Why Perforce is scalable, and Git is not - someone_here
http://stevehanov.ca/blog/index.php?id=50

======
mechanical_fish
_When I say large, I mean about 6 gigs or so. Because your company's source
tree is probably that large._

Yes, if your company's source tree is that large you might have to use a
different VCS. Or: Come up with a much smarter way to manage large binary
assets, which presumably are the reason why your repos are so bloated. (If
you've got 6GB of text files in your project, you probably have much bigger
problems than your choice of VCS.)

I wonder if one could use the moral equivalent of git submodules.

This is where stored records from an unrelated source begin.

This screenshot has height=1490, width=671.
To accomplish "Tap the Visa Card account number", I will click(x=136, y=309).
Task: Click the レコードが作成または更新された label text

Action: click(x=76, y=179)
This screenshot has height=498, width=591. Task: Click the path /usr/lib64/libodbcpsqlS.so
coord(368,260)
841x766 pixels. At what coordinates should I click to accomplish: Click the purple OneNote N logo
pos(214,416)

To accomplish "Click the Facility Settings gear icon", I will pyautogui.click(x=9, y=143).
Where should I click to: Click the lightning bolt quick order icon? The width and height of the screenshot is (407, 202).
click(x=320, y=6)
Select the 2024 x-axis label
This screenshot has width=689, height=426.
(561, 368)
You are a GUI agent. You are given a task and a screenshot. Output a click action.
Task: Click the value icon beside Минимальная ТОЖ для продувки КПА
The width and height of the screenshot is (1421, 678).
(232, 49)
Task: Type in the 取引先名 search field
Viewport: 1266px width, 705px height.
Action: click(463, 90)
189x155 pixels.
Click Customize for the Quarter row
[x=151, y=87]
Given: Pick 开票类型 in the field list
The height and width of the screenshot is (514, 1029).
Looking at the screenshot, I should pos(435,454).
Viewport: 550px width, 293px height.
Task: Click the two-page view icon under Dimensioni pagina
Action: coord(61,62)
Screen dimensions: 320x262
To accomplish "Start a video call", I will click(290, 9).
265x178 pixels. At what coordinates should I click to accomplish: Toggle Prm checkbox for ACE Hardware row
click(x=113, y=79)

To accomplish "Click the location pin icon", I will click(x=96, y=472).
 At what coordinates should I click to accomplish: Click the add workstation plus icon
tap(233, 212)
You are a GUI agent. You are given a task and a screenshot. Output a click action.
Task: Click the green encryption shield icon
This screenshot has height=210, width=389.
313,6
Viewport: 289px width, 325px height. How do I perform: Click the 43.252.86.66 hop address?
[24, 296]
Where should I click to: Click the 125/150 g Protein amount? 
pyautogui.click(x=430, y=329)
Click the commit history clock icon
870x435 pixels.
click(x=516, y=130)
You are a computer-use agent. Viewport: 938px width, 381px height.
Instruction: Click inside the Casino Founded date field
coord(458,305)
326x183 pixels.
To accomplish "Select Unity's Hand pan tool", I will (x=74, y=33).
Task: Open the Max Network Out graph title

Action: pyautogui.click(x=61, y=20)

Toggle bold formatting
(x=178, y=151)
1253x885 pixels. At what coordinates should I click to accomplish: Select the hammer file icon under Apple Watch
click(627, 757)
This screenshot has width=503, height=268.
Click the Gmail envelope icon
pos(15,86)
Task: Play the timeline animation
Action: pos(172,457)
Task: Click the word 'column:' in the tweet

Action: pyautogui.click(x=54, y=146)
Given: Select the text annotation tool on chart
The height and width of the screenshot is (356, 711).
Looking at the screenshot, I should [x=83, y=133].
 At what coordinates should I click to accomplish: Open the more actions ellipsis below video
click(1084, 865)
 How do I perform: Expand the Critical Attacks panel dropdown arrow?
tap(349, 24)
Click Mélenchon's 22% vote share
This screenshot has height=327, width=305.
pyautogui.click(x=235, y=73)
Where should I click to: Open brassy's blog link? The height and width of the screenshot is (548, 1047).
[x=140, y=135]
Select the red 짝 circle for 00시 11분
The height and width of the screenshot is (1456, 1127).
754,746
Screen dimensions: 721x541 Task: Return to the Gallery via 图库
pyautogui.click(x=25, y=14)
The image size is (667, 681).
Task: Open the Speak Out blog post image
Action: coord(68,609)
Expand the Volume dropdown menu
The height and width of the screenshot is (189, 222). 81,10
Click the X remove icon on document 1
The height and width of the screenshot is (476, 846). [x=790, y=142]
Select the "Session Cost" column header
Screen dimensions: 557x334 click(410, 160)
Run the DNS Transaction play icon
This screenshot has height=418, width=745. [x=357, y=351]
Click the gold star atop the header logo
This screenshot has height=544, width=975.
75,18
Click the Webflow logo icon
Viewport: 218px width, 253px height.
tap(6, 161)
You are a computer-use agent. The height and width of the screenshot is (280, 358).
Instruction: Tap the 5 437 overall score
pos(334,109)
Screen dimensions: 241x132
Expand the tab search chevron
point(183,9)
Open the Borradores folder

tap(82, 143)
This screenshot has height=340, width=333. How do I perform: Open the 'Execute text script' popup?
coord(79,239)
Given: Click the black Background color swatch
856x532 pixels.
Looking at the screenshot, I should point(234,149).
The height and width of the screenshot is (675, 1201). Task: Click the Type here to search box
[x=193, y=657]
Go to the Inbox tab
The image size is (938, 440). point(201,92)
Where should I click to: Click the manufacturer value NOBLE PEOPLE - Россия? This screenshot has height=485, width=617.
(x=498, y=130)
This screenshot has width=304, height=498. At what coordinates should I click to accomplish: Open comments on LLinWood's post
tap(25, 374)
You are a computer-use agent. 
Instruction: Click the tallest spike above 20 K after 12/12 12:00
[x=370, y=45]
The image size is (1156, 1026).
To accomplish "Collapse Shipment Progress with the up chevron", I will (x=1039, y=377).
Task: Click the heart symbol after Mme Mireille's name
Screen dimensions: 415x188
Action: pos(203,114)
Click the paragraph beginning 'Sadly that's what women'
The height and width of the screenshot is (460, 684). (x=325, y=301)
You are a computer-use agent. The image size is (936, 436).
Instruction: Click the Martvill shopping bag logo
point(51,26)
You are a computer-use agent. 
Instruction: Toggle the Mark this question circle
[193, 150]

Don't manage
giant binary blobs by committing them into git. Instead store the giant binary
blobs in Amazon S3 (or the moral equivalent), and write some hooks and tools
that maintain a separate local cache of those giant binary blobs, with
symlinks pointing into the cache from your local working copy of the git repo.
Then assign each version of each blob a UUID, maintain a big file listing
those UUIDs and the associated S3 URLs, and check that file into git. You
might end up having to run scripts like "blob commit" or "blob update
symlinks" now and then, but even that might be able to be fully automated via
git hooks.

Has someone written a library that does something like this? Looks like a job
for Ruby or Python.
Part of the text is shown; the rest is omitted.